Wenn wir lernen, unsere Traditionen zu schützen, und gleichzeitig unser Wissen über moderne Zusammenhänge erweitern, werden Tourismus, Geld und Öffnung ein Segen sein. Wenn nicht, sind sie ein Fluch.

 

Während die Traditionalist:innen in den Dörfern die Tourist:innen für den Fischmangel und auch das wachsende Abfallproblem verantwortlich machen, sagt Mola Lisa: «Nicht die Tourist:innen sind schuld, wir sind es. Wir haben die Tourist:innen willkommen geheissen, weil wir ihr Geld wollten. Wir fangen zu viele Langusten und Fische, weil wir nicht verstehen, dass wir uns damit unsere Lebensgrundlage zerstören.» Eigentlich gäbe es Regeln, aber das Archipel ist so gross, und Regeln durchzusetzen, wo jemand sie brechen wolle, sei schwierig. Das Einzige, was helfen würde, sei Ausbildung, das Verständnis für Zusammenhänge, Verantwortung, sagt Mola Lisa, die ihre Nichte und ihren Neffen deshalb nach Panama zur höheren Ausbildung geschickt hat.
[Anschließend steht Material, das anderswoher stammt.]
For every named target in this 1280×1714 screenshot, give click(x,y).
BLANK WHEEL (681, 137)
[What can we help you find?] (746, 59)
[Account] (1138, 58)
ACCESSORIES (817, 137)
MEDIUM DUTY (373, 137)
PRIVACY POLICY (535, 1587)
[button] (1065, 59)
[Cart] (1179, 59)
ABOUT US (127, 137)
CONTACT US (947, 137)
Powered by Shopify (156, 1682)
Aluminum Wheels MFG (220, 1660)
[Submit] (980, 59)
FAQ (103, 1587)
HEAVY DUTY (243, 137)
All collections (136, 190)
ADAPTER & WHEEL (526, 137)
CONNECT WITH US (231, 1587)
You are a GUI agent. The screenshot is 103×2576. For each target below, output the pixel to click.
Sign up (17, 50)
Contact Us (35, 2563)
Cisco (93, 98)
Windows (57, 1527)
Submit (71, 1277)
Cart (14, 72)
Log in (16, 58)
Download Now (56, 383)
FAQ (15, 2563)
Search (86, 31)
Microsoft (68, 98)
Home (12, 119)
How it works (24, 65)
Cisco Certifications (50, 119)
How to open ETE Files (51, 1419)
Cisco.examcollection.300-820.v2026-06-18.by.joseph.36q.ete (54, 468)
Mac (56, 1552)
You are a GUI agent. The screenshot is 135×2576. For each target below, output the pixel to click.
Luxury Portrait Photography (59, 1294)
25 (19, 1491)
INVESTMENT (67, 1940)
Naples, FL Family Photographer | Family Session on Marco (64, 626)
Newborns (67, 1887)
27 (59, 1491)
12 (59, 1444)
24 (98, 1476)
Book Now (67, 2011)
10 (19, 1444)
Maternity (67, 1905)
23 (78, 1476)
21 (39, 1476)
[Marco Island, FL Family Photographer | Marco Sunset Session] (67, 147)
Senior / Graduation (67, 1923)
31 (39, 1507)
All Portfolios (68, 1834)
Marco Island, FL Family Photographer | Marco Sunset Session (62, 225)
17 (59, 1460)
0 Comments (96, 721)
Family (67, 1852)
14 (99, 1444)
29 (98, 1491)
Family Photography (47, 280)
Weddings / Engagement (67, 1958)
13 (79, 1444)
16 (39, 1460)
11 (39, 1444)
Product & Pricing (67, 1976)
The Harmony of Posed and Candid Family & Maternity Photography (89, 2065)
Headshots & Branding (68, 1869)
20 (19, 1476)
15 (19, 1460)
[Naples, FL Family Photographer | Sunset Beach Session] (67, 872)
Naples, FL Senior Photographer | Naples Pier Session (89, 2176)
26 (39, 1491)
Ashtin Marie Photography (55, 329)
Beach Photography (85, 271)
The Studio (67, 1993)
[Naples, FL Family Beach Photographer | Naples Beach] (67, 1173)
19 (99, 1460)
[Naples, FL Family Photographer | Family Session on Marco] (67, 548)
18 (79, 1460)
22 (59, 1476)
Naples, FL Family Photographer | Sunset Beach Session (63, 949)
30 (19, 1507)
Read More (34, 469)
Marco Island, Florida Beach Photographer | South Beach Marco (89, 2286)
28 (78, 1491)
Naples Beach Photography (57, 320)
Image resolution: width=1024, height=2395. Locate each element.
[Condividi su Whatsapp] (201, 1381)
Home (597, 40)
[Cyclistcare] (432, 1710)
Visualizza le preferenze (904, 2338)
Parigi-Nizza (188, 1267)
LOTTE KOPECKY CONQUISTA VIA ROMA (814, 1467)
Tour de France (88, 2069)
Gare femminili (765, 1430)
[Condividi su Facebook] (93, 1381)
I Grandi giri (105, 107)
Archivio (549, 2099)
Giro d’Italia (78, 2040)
Dann verabschiedet sie sich.

 

Zwei Männer auf einem kleinen mit Lebensmitteln gefüllten Boot in San Blas.

Laut Mola Lisa wurde früher mit Leinen in Holzkanus gefischt. Heute werde mit motorisierten Booten, Schleppnetzen und dem erhöhten Bedarf durch den Tourismus Überfischung zunehmend ein Problem.
© Karin Wenger

 

Auf ihrer Insel hat eben ein grosser Kongress der «Sailas», der Amtsträger des Archipels, begonnen. Vier Tage lang werden sie altes Wissen ihrer Gemeinschaft an die Jungen weitergeben. Tourist:innen haben in dieser Zeit keinen Zutritt zu ihrer Insel. «Wenn wir lernen, unsere alten Traditionen zu schützen, und gleichzeitig unser Wissen über die modernen Zusammenhänge erweitern, werden Tourismus, Geld, Öffnung ein Segen sein. Wenn nicht, sind sie ein Fluch», sagt Mola Lisa, startet den Motor ihres Boots und fährt davon.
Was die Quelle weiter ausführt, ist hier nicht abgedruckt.